• THE PROBLEM: Copy the listing below line for line, without changing anything.
==== STORED ROWS
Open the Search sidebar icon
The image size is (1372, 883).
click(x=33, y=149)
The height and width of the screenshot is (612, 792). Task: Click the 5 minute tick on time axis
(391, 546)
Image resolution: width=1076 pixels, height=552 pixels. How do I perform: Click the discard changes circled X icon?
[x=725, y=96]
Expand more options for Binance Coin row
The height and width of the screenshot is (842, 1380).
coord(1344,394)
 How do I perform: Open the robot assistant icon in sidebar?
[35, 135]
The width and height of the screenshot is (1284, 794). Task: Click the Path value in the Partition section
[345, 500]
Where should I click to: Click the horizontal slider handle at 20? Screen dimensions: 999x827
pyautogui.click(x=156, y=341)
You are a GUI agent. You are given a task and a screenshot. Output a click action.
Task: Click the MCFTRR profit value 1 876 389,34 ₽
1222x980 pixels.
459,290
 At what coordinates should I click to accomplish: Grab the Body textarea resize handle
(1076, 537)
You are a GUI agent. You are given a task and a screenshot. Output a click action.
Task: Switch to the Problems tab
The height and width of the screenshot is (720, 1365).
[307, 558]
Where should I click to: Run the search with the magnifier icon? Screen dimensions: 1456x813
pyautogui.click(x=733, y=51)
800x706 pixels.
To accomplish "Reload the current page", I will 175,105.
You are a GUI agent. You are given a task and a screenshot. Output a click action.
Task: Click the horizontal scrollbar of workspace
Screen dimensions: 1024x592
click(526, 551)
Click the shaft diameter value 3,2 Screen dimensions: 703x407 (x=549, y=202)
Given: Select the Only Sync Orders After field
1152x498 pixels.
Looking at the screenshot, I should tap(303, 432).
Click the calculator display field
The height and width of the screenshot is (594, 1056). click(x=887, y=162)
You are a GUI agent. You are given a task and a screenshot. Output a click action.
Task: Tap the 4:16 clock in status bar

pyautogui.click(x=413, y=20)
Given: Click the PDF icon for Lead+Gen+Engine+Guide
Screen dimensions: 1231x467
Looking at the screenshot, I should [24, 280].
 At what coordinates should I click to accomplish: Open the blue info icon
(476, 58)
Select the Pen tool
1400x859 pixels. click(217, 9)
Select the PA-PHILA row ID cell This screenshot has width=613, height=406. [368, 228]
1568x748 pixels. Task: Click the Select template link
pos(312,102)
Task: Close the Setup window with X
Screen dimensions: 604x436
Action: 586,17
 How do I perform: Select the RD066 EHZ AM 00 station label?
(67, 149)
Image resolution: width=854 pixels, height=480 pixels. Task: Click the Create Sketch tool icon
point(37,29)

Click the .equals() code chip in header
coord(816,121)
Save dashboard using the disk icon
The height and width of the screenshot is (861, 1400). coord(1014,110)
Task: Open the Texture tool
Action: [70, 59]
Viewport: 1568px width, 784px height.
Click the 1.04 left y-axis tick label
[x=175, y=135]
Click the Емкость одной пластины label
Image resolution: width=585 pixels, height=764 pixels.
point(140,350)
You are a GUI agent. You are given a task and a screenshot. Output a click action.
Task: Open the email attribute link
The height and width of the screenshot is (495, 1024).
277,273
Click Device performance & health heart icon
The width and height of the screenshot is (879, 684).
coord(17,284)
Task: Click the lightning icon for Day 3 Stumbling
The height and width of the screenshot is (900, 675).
========
• SOLUTION:
Open the Search sidebar icon
The image size is (1372, 883).
click(x=33, y=149)
The height and width of the screenshot is (612, 792). Task: Click the 5 minute tick on time axis
(391, 546)
Image resolution: width=1076 pixels, height=552 pixels. How do I perform: Click the discard changes circled X icon?
[x=725, y=96]
Expand more options for Binance Coin row
The height and width of the screenshot is (842, 1380).
coord(1344,394)
 How do I perform: Open the robot assistant icon in sidebar?
[35, 135]
The width and height of the screenshot is (1284, 794). Task: Click the Path value in the Partition section
[345, 500]
Where should I click to: Click the horizontal slider handle at 20? Screen dimensions: 999x827
pyautogui.click(x=156, y=341)
You are a GUI agent. You are given a task and a screenshot. Output a click action.
Task: Click the MCFTRR profit value 1 876 389,34 ₽
1222x980 pixels.
459,290
 At what coordinates should I click to accomplish: Grab the Body textarea resize handle
(1076, 537)
You are a GUI agent. You are given a task and a screenshot. Output a click action.
Task: Switch to the Problems tab
The height and width of the screenshot is (720, 1365).
[307, 558]
Where should I click to: Run the search with the magnifier icon? Screen dimensions: 1456x813
pyautogui.click(x=733, y=51)
800x706 pixels.
To accomplish "Reload the current page", I will 175,105.
You are a GUI agent. You are given a task and a screenshot. Output a click action.
Task: Click the horizontal scrollbar of workspace
Screen dimensions: 1024x592
click(526, 551)
Click the shaft diameter value 3,2 Screen dimensions: 703x407 (x=549, y=202)
Given: Select the Only Sync Orders After field
1152x498 pixels.
Looking at the screenshot, I should tap(303, 432).
Click the calculator display field
The height and width of the screenshot is (594, 1056). click(x=887, y=162)
You are a GUI agent. You are given a task and a screenshot. Output a click action.
Task: Tap the 4:16 clock in status bar

pyautogui.click(x=413, y=20)
Given: Click the PDF icon for Lead+Gen+Engine+Guide
Screen dimensions: 1231x467
Looking at the screenshot, I should [24, 280].
 At what coordinates should I click to accomplish: Open the blue info icon
(476, 58)
Select the Pen tool
1400x859 pixels. click(217, 9)
Select the PA-PHILA row ID cell This screenshot has width=613, height=406. [368, 228]
1568x748 pixels. Task: Click the Select template link
pos(312,102)
Task: Close the Setup window with X
Screen dimensions: 604x436
Action: 586,17
 How do I perform: Select the RD066 EHZ AM 00 station label?
(67, 149)
Image resolution: width=854 pixels, height=480 pixels. Task: Click the Create Sketch tool icon
point(37,29)

Click the .equals() code chip in header
coord(816,121)
Save dashboard using the disk icon
The height and width of the screenshot is (861, 1400). coord(1014,110)
Task: Open the Texture tool
Action: [70, 59]
Viewport: 1568px width, 784px height.
Click the 1.04 left y-axis tick label
[x=175, y=135]
Click the Емкость одной пластины label
Image resolution: width=585 pixels, height=764 pixels.
point(140,350)
You are a GUI agent. You are given a task and a screenshot. Output a click action.
Task: Open the email attribute link
The height and width of the screenshot is (495, 1024).
277,273
Click Device performance & health heart icon
The width and height of the screenshot is (879, 684).
coord(17,284)
Task: Click the lightning icon for Day 3 Stumbling
The height and width of the screenshot is (900, 675).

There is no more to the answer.